In fact, there is no evidence that Putin plays chess, and in any case, it is not his sort of game. Chess is a contest of inflexible rules, transparency and of an intellectual competition where the options are strictly constrained. Everyone starts with the same pieces, and everyone knows what a pawn can do and when it’s their turn to move. Putin doesn’t want to limit his options like that. He does know judo, however. A black belt, he has been honing his skills since starting as a teenager, and his approach to statecraft seems to reflect this. A judoka may well have prepared for a rival’s usual moves and worked out countermoves in advance, but much of the art is in using the opponent’s strength against him to seize the moment when it appears. In this respect, in geopolitics as in judo, Putin is an opportunist. He has a sense of what constitutes a win, but no predetermined path towards it. He relies on quickly seizing any advantage he sees, rather than on a careful strategy.
As a result, both he and the Russian state he has shaped are often unpredictable, sometimes even acting in contradictory ways, especially regarding foreign policy. Many apparent short-term ‘successes’ prove to be long-term liabilities, having been neither thought through beforehand or followed through afterwards. But this helps explain why we are so often unable to predict Putin’s moves in advance – he himself doesn’t know what he’ll do next. Instead, he circles us in the ring. He is aware that overall and when united, the West is so much more powerful than Russia, with twenty times its gross domestic product, six times the population, and more than three times as many troops. But he’s waiting for us to make a mistake and give him what looks like a good chance to strike.
Quite what Putin’s goals are I will explore more in Chapter 3. For the moment, it is enough to say that he wants power and stability at home, and recognition abroad. To this end, he needs the country to be quiet, any opposition to be silenced or muzzled, but also for the Russian economy to work, at least after a fashion. That means business with the West, which provides irreplaceable markets for its oil and gas, as well as the investment and technology its modernisation will require. But we are also the main obstacle preventing him from achieving his geopolitical goals, refusing to give Russia the status he demands, and interfering when he tries to assert dominance over neighbours such as Georgia and Ukraine. He realises that the West, when united, is more powerful than Russia on almost any terms, but at the same time believes that our weakness is that we are a constellation of often-fractious democracies. He wants us to be divided, demoralised and distracted to the point where either we are willing to do a deal with him or, more likely, not in a fit state to challenge him.
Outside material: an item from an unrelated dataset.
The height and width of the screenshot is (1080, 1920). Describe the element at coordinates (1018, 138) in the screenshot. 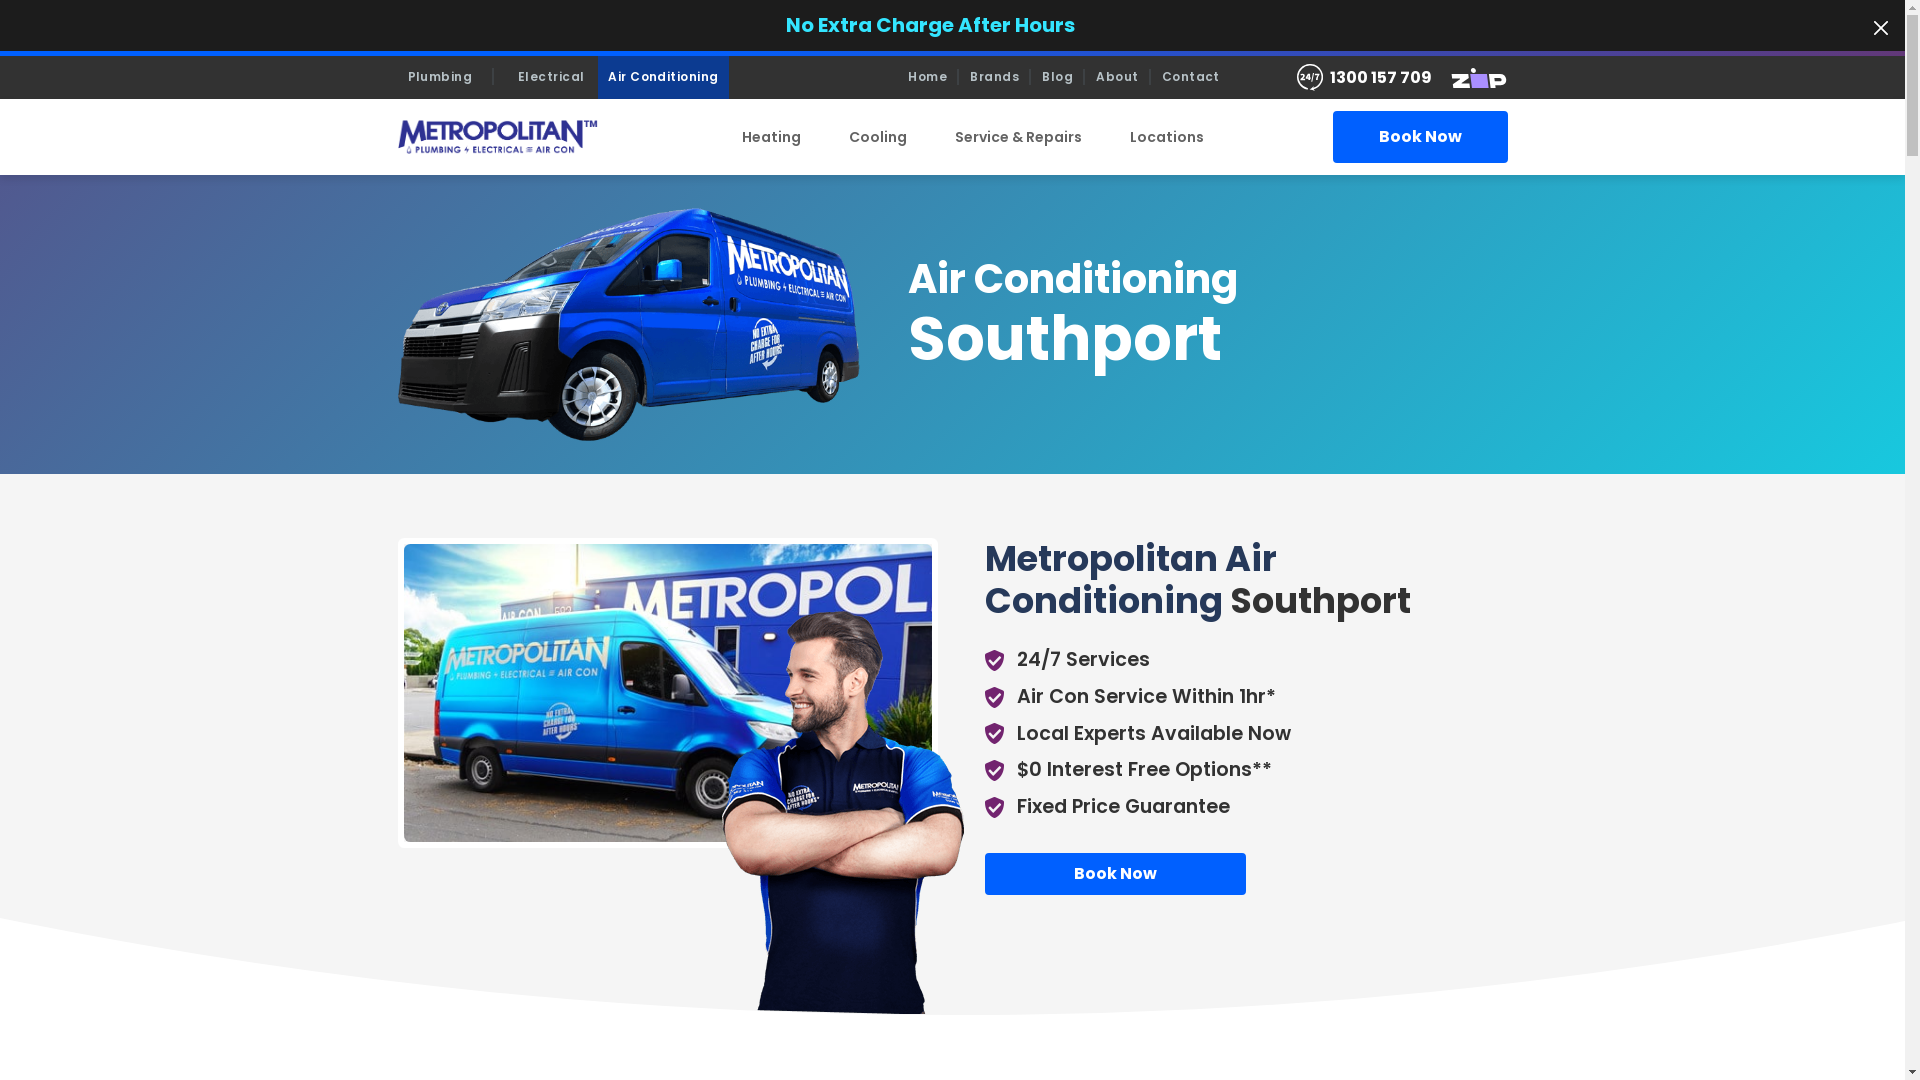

But Putin doesn’t have any master plan of how to get there. Instead he has, whether by chance or design, stumbled on a way to capitalise on the ambitions and imaginations of all kinds of individuals, institutions and organisations, from journalists and diplomats to spies and businesspeople. On the face of it, Russia looks like any other country. It has all the familiar institutions: a cabinet and ministries, a two-chamber parliament, a constitution, courts and consulates. In practice, things are very different. Putin’s predecessor and patron Boris Yeltsin shelled his own parliament to resolve a constitutional crisis and impose hyper-presidential rule; Putin has gone even further, creating a system that, at least at the top, functions in a similar way to a royal court.
Agencies overlap and compete, formal chains of command are less important than personal relationships, favourites rise and fall, and status and power are defined more by service to the needs of the Kremlin than by any formal institutional or social identity. In this ‘adhocracy’, your job title or even whether you are officially an employee of the state doesn’t necessarily matter. After all, ever since the billionaire Mikhail Khodorkovsky was almost overnight reduced from the richest man in Russia to a convict (see Chapter 8), even the so-called oligarchs, the richest men in Russia, know that their wealth is subject to the power of the state. Instead, the adhocrats are defined by their loyalty, their relationship with the boss and what they can do for him.